■ Your instructions
Count the lines in the items below that contain the word "This" with the same capitalization, and give only the number.

■ Task inputs

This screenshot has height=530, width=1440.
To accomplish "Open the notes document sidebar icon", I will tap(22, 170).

---

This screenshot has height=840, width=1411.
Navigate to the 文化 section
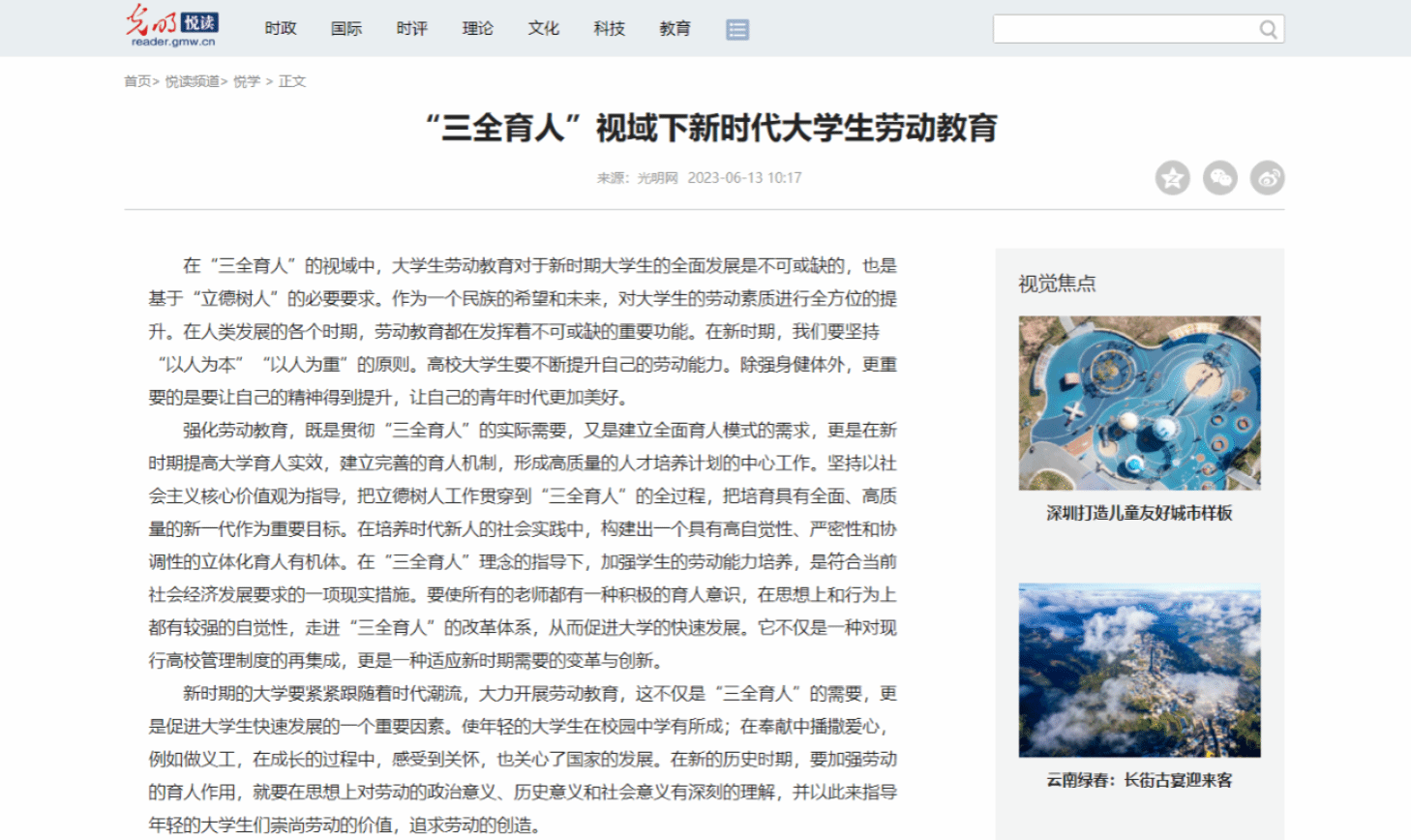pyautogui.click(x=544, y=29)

■ Output below
2